The Dow has been pulling back from the 13000 level since briefly touching it for the first time in nearly four years on Tuesday afternoon. While the economic calendar in the U.S. is fairly light on the day, there were a slew of significant global reports.
China's manufacturing sector likely contracted for the fourth-straight month in February, according to the HSBC Purchasing Managers’ Index. That means that the world's second-biggest economy "remains on track for a slowdown," Hongbin Qu, the company's co-head of Asian economic research wrote in a note accompanying the report.
A fresh read on manufacturing in the eurozone proved to be equally disappointing. Markit's purchasing manager's index for the 17-member currency bloc fell to 49.7 in February from 50.4 in January. Meanwhile, Germany, the region's economic engine, saw its PMI fall to 50.1 from 51. Readings above 50 point to expansion, while those below indicate contraction.
The data "confirmed our view that the euro area is likely to see another contraction" in the first quarter, analysts at Nomura wrote in a note to clients following the report. "The headwinds from fiscal tightening and the sovereign debt crisis will continue to weigh on the near-term outlook."
The debt situation in Greece that appeared to be under control after European Union leaders approved a second bailout package for the country began unraveling to some extent on Wednesday.

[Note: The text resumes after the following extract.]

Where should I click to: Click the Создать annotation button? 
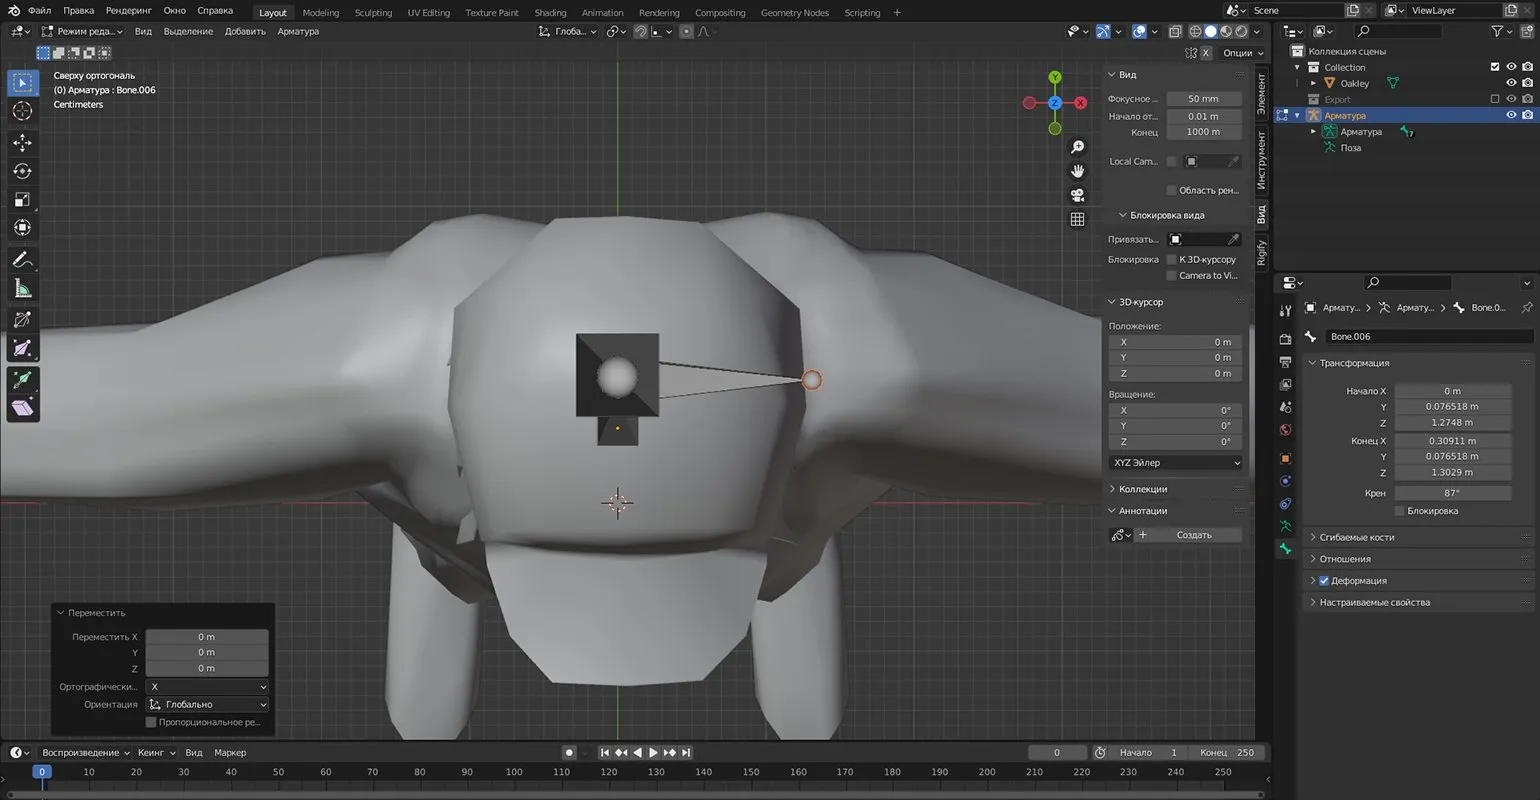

Fitch slashed the country's credit rating to "C" from "CCC," warning a default is "highly likely" in the near term.
The ratings company said that an exchange by private creditors of Greek bonds for new paper with a lower face value, a key component of the rescue package, "will, if completed, constitute a rating default." The other major ratings companies haven't weighed in yet on whether the exchange is tantamount to a default, meaning it remains unclear if insurance policies protecting against a default will be triggered. This has been cited by analysts as a major risk to European banks that write these policies.
On the U.S. front, traders will get a look at how the market for existing homes fared in January at 10:00 a.m. ET. Economists expect sales to have increased to an annualized rate of 4.65 million units from 4.61 million the month prior. The real estate market has continued to struggle as prices and demand have remained subdued. Economists have pointed to this a major sticking point for the broader economy.
Commodities markets were mixed after rallying in the prior session. The benchmark crude oil contract traded in New York fell 15 cents, or 0.16%, to $106.08 a barrel. Oil futures hit their highest level since May on Tuesday as tensions have heated up between Iran and Western countries.
Wholesale RBOB gasoline slipped 0.2% to $3.06 a gallon. In metals, gold fell 70 cents, or 0.05%, to $1,758 a troy ounce.
Treasury yields fell slightly as traders bid up the asset. The benchmark 10-year note yields 2.059% from 2.066%.
European blue chips fell 0.72%, the English FTSE 100 slipped 0.36% to 5907 and the German DAX dipped 0.82% to 6851.
In Asia, the Japanese Nikkei 225 rallied 0.96% to 9554 and the Chinese Hang Seng rose 0.33% to 21549.